▸ **Consigna 1**
Reproduce sin cambios el pasaje del relato sobre la noche en el colegio que comienza con "Los de B y C" y sigue hasta "remodelando la cocina.".
▸ **Consigna 2**
Enumera todas las filas que contienen la cadena "bold" y cópialas sin modificarlas.

▸ **Fragmento**
Por: Graciela
Estábamos en primero o segundo de primaria y, como tantos de esos primeros años, el paseo anual del curso había sido cancelado por seguridad. Nuestros papás, serios, se habían reunido hacía unas semanas y habían decidido que era mejor que no fuéramos a Girardot (¿o era Cafam-Melgar?) y que más bien hiciéramos algo local, algo que no implicara demasiado campo ni muchas carreteras.
Los de B y C habían cuadrado para irse a la finca sabanera de alguna familia de esas típicas del Colegio, que son como mil y de los cuáles hay al menos un miembro por generación. Nosotros, que normalmente habríamos ido a la casa en Cota de nuestra profesora Stephanie, pues nos invitaba periódicamente para suplir esa falta de educación al aire libre, no podíamos ir este año porque estaba remodelando la cocina.
No se de dónde salió la idea de que durmiéramos en el Colegio. Pero ahí estábamos a las 7:30 de la mañana (esto era antes de que cambiaran la hora de entrada). Todos con sombrero y gafas de sol, sacos de dormir (más grandes que nosotros), la maleta para las clases del viernes por la mañana y la otra maleta con la piyama, dos mudas por si acaso, un buen saco porque si el Colegio es frío de día es helado de noche y uno que otro peluche encaletado, no fuera que alguien llegara a enterarse que a nuestros 7 u 8 años todavía nos daba miedo dormir solos. Algunos tenían también ítems privilegiados de supervivencia, una navaja para niños o unos binóculos. Para cualquier observador ajeno a la situación, habría parecido ridículo que necesitáramos tantas cosas para una sola noche (nuestros papás se unirían a nosotros para un típico desayuno suizo el sábado en la mañana), pero para nosotros nuestro abultado equipaje era justo lo indispensable.

▸ **Datos mostrados**

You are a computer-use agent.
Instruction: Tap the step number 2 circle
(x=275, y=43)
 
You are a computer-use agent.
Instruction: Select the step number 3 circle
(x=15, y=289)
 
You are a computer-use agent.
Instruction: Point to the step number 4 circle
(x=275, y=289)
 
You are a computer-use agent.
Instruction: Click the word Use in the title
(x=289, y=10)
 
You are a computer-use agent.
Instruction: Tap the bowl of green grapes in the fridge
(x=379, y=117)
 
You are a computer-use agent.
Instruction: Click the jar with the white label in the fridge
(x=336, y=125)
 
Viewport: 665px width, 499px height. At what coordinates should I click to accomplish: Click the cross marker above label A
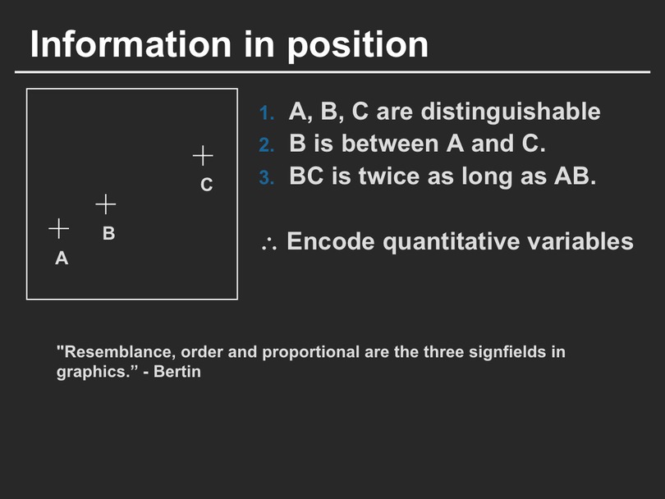[59, 229]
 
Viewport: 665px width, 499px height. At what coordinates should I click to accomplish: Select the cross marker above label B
[106, 205]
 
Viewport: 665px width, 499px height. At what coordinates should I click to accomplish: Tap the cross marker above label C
[203, 156]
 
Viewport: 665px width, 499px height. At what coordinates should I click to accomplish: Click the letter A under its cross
[62, 259]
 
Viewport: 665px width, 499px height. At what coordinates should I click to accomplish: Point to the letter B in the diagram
[109, 233]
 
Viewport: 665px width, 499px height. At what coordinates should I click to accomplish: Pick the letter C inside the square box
[207, 185]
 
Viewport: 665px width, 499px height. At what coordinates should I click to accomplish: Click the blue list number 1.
[267, 113]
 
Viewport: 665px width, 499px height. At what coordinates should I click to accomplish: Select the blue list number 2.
[267, 145]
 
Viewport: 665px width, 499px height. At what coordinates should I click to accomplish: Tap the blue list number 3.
[267, 177]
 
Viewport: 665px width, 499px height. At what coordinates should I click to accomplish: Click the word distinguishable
[510, 112]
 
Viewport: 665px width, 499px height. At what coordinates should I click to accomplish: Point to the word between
[390, 144]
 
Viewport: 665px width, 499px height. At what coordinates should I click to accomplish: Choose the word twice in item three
[389, 176]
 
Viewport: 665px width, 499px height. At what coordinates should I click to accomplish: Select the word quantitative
[451, 242]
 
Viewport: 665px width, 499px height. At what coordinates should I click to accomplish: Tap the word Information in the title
[131, 44]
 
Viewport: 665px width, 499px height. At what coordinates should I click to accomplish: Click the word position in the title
[358, 46]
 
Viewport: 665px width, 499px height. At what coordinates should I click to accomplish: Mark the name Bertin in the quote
[177, 372]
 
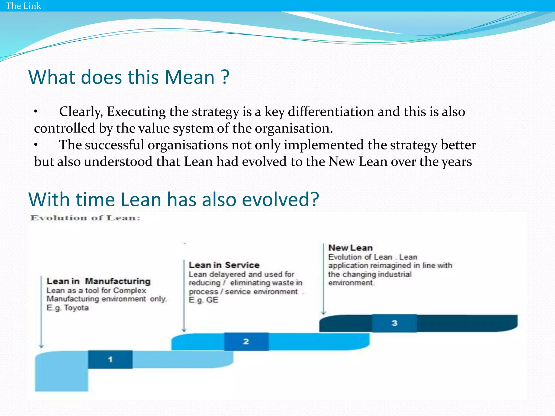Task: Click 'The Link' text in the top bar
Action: [x=23, y=6]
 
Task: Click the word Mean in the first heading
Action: [x=189, y=77]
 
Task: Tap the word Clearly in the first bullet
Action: [x=81, y=112]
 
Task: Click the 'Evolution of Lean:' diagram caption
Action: [x=85, y=218]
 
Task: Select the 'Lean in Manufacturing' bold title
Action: [x=98, y=281]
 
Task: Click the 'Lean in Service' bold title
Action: [x=224, y=265]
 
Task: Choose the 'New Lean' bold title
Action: [x=350, y=248]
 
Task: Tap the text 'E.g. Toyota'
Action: [x=67, y=308]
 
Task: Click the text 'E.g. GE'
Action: [x=203, y=300]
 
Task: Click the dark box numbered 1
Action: [x=110, y=359]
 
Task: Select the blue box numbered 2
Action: [x=246, y=342]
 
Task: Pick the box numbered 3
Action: [x=394, y=323]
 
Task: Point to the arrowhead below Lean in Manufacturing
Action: [x=41, y=346]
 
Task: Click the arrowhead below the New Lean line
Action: [x=324, y=313]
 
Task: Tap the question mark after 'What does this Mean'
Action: [x=225, y=77]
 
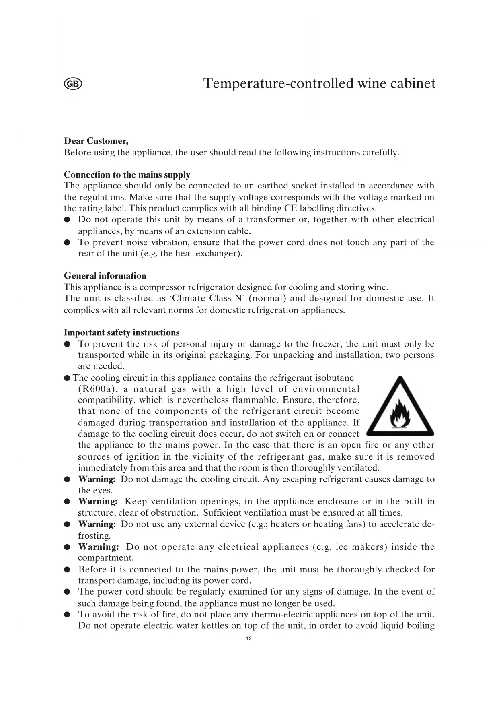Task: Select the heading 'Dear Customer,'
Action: click(x=96, y=141)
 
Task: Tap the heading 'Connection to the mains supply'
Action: click(x=127, y=175)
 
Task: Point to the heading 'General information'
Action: click(x=105, y=276)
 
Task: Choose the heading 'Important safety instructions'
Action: click(x=121, y=332)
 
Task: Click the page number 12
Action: click(x=248, y=639)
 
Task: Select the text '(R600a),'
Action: click(x=97, y=389)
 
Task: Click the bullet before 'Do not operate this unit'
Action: click(x=68, y=220)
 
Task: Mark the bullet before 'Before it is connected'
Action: click(x=68, y=570)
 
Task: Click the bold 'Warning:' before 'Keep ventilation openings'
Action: click(x=98, y=502)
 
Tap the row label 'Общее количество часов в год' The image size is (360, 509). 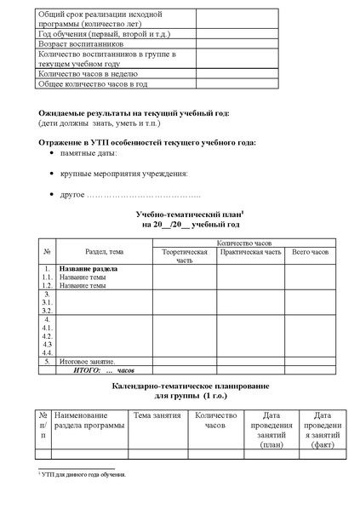point(94,84)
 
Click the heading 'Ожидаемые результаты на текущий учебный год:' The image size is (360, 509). point(134,113)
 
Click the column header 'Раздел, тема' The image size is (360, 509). point(105,252)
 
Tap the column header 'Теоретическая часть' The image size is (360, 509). point(179,256)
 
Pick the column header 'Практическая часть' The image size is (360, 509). point(249,252)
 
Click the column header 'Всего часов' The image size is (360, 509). point(310,252)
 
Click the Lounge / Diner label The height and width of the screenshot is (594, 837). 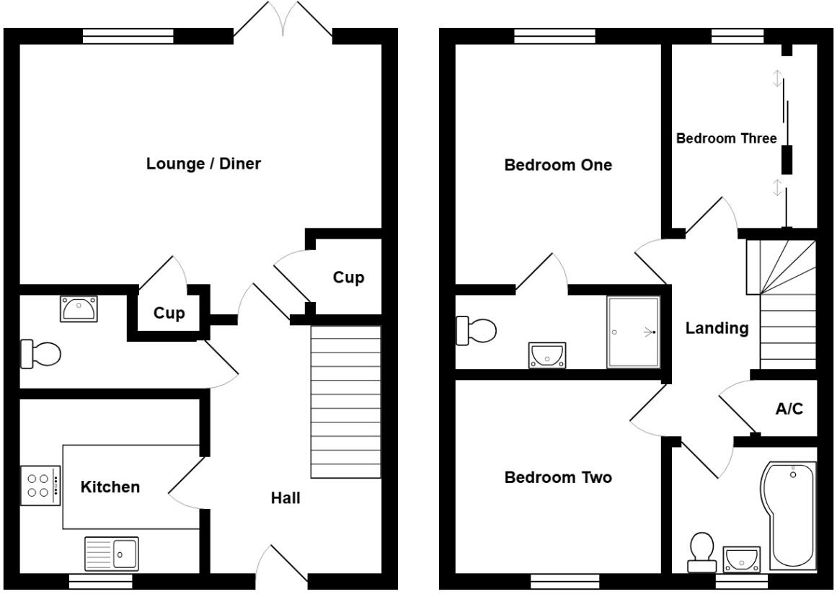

▸ **Resultado del ejercicio 1**
Los de B y C habían cuadrado para irse a la finca sabanera de alguna familia de esas típicas del Colegio, que son como mil y de los cuáles hay al menos un miembro por generación. Nosotros, que normalmente habríamos ido a la casa en Cota de nuestra profesora Stephanie, pues nos invitaba periódicamente para suplir esa falta de educación al aire libre, no podíamos ir este año porque estaba remodelando la cocina.

▸ **Resultado del ejercicio 2**
Task: Select the 'Lean in Manufacturing' bold title
Task: Click the 'Lean in Service' bold title
Task: Choose the 'New Lean' bold title
Task: Click the bold 'Warning:' before 'Keep ventilation openings'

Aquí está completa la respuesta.